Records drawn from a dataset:
◆ ◆ ◆ ◆

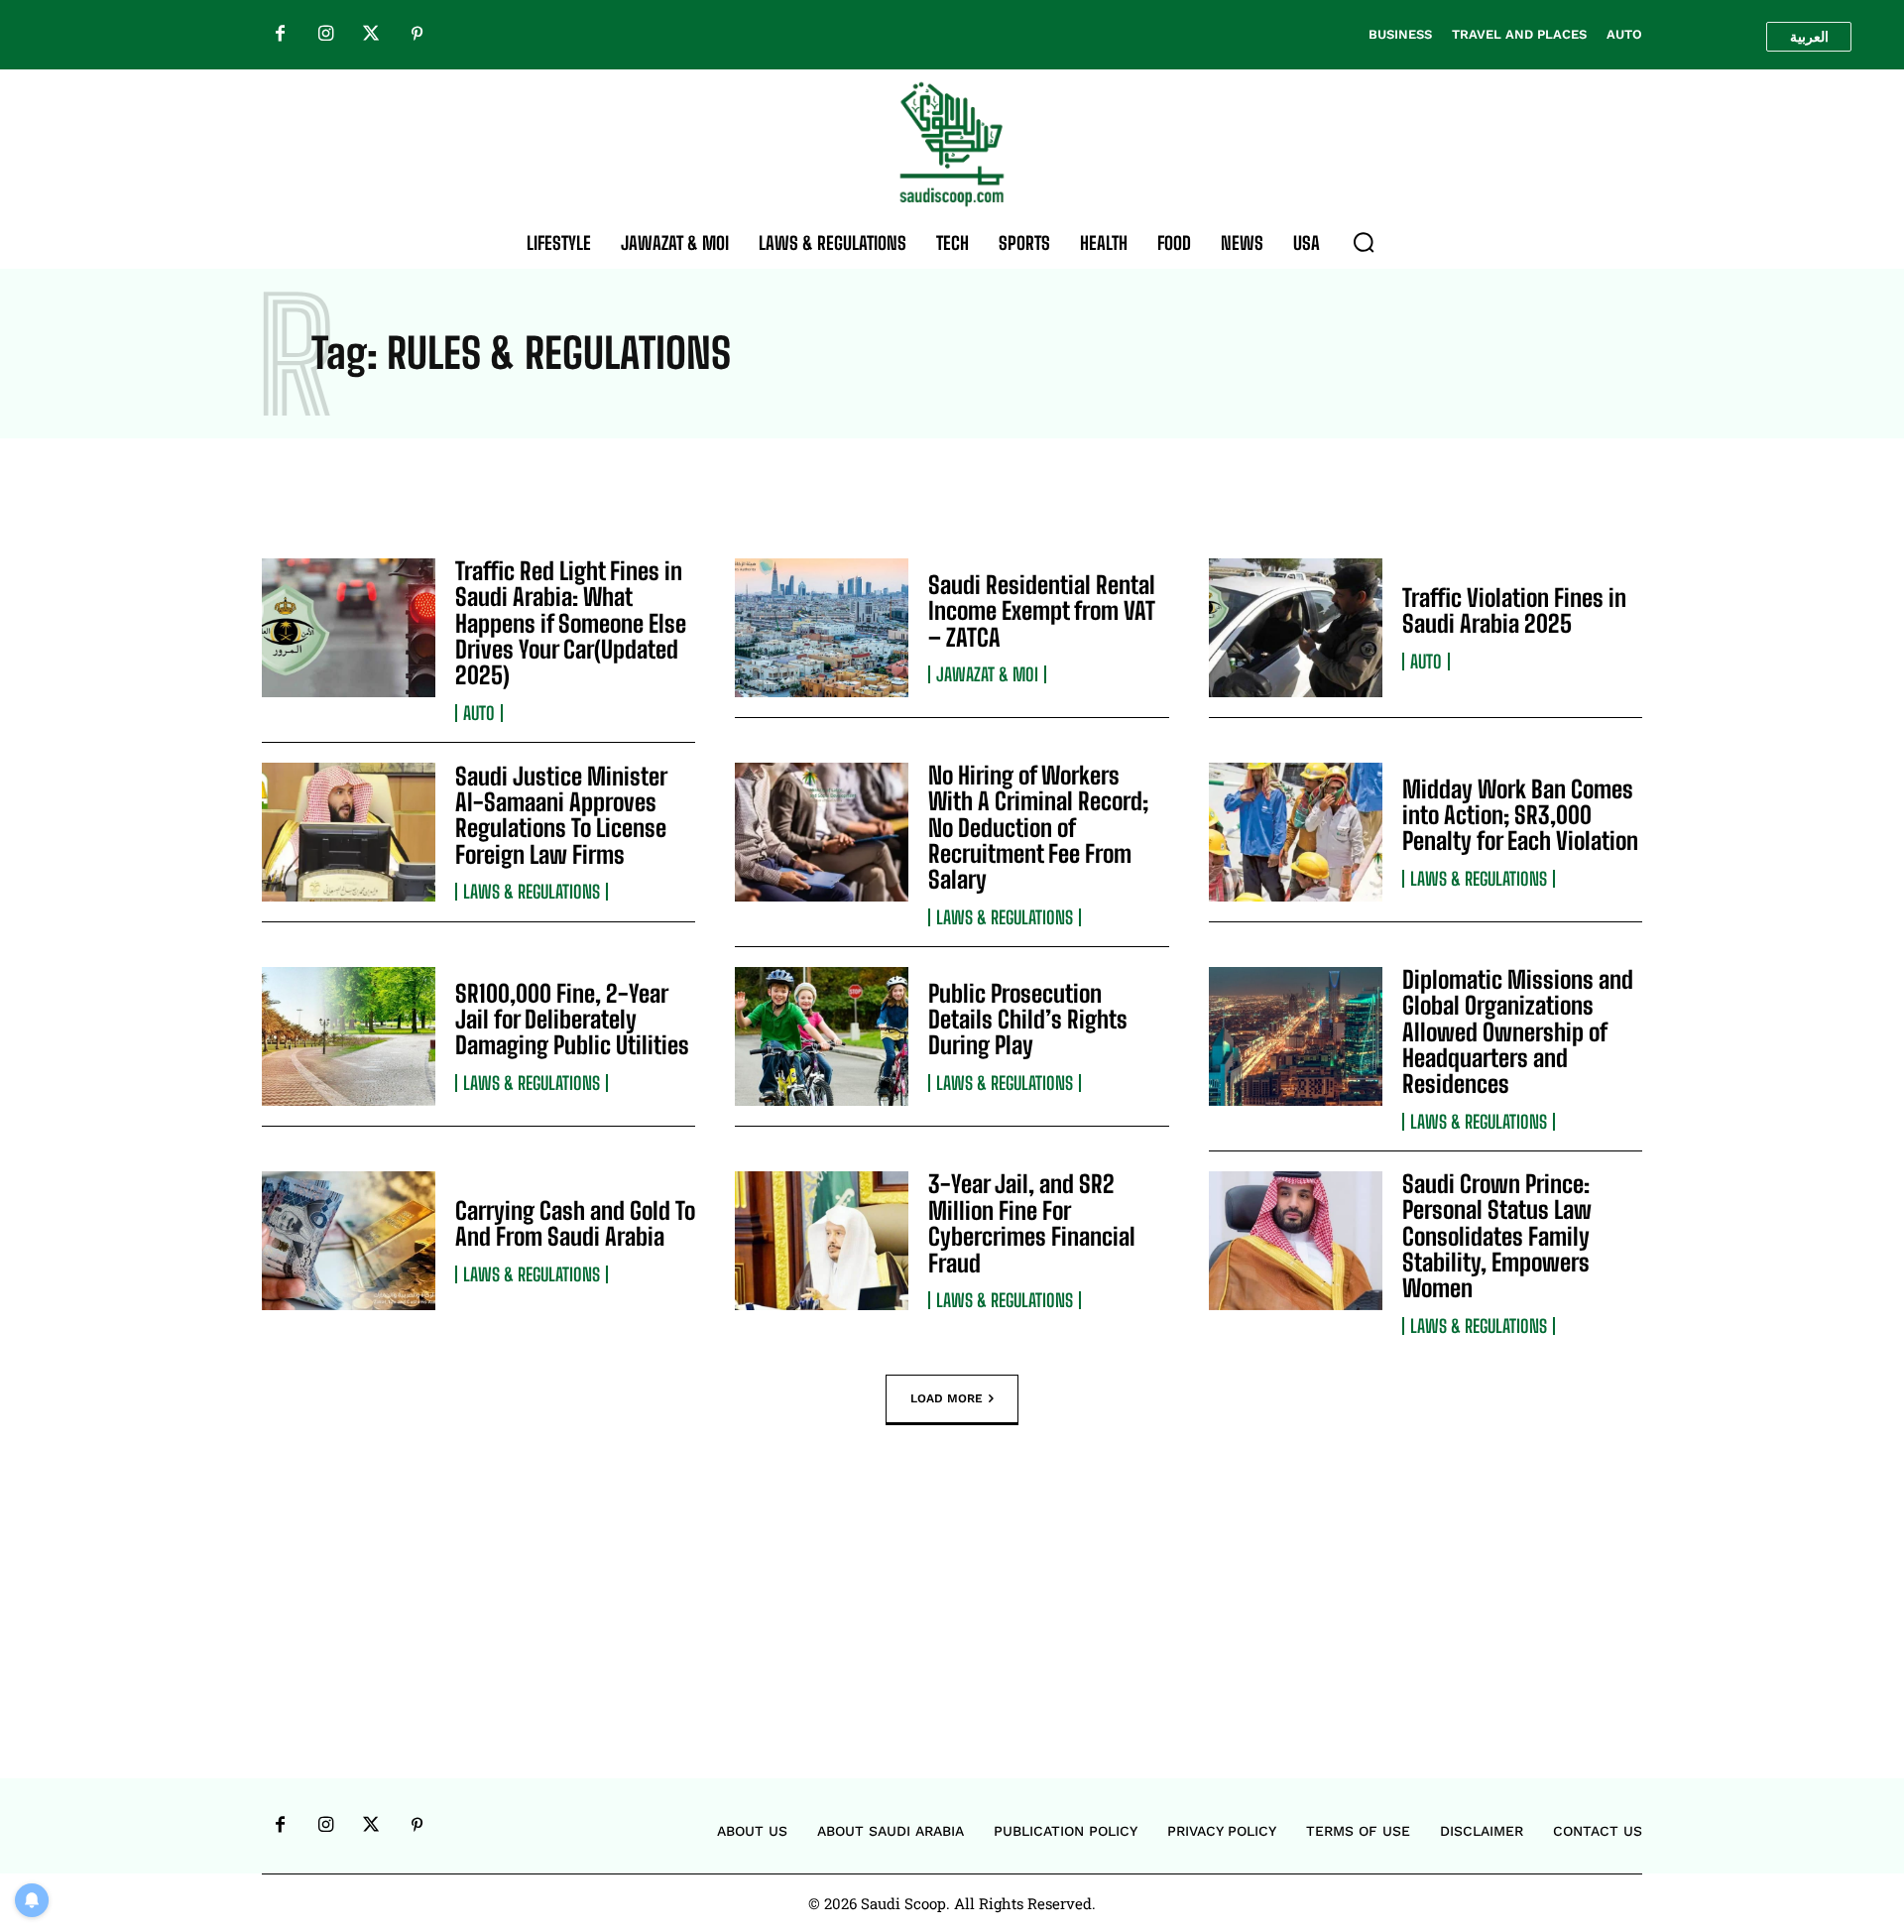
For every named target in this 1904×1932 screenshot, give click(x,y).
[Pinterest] (416, 35)
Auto (479, 713)
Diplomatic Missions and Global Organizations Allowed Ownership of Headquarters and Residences (1517, 1032)
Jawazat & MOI (987, 674)
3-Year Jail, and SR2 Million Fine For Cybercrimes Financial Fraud (1031, 1222)
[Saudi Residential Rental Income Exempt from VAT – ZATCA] (821, 627)
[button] (1363, 242)
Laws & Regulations (531, 892)
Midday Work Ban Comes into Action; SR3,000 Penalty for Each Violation (1520, 815)
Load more (946, 1397)
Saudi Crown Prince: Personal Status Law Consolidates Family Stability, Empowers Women (1497, 1236)
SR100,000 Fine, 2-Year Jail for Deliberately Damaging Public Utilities (572, 1019)
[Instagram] (325, 35)
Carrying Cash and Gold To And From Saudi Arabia (575, 1223)
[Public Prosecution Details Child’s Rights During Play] (821, 1036)
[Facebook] (280, 35)
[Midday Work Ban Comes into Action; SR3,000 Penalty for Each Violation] (1295, 832)
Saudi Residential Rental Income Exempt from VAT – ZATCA (1041, 611)
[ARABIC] (1808, 37)
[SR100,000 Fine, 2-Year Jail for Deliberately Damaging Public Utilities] (348, 1036)
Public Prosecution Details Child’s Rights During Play (1028, 1019)
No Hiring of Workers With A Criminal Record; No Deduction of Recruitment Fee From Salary (1038, 828)
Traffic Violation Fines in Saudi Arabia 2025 (1514, 610)
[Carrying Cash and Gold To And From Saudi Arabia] (348, 1240)
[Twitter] (371, 35)
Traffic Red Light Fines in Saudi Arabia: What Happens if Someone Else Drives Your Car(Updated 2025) (570, 623)
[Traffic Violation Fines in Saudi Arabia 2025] (1295, 627)
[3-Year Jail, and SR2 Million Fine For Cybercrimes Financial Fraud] (821, 1240)
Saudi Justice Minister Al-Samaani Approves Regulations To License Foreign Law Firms (561, 815)
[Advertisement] (952, 1631)
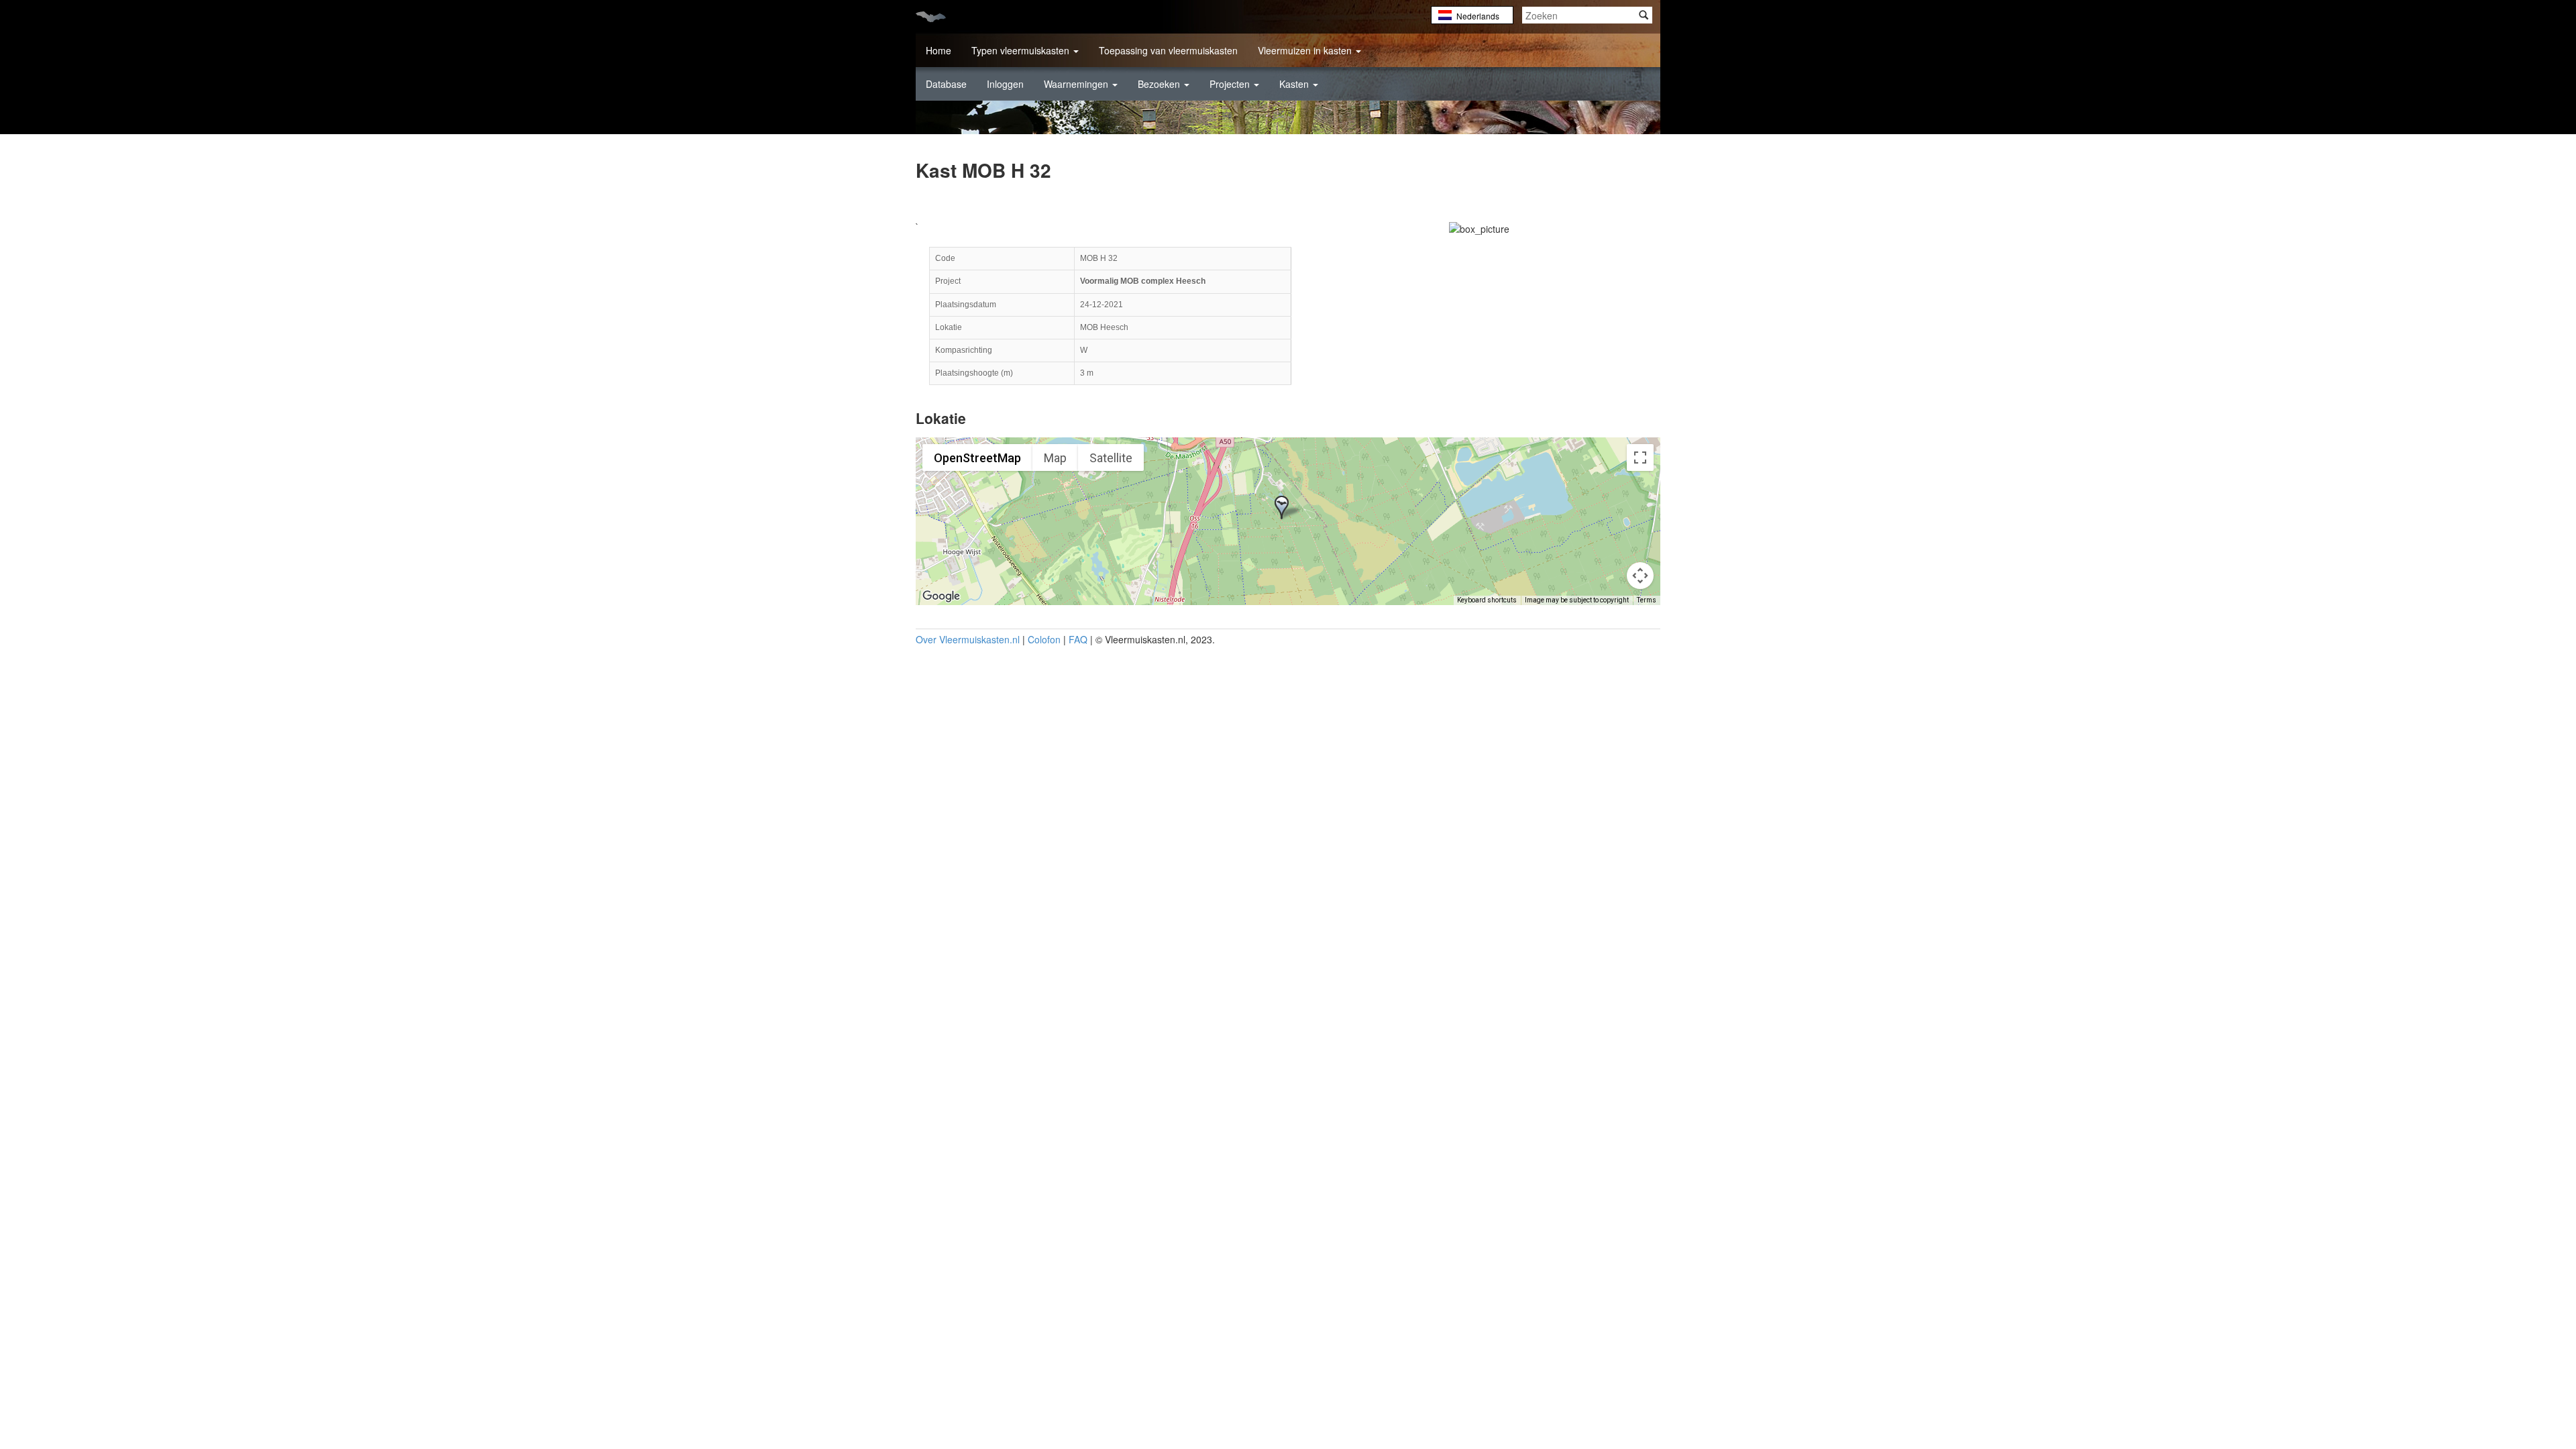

◆ ◆ ◆ ◆

Aim of the task> Here the lines from the one with "Saudi Justice Minister" through the last line of the data above need to be repeated exactly, both included, and any picture omitted.

Solution to this exercise>
Saudi Justice Minister Al-Samaani Approves Regulations To License Foreign Law Firms (561, 815)
[Advertisement] (952, 1631)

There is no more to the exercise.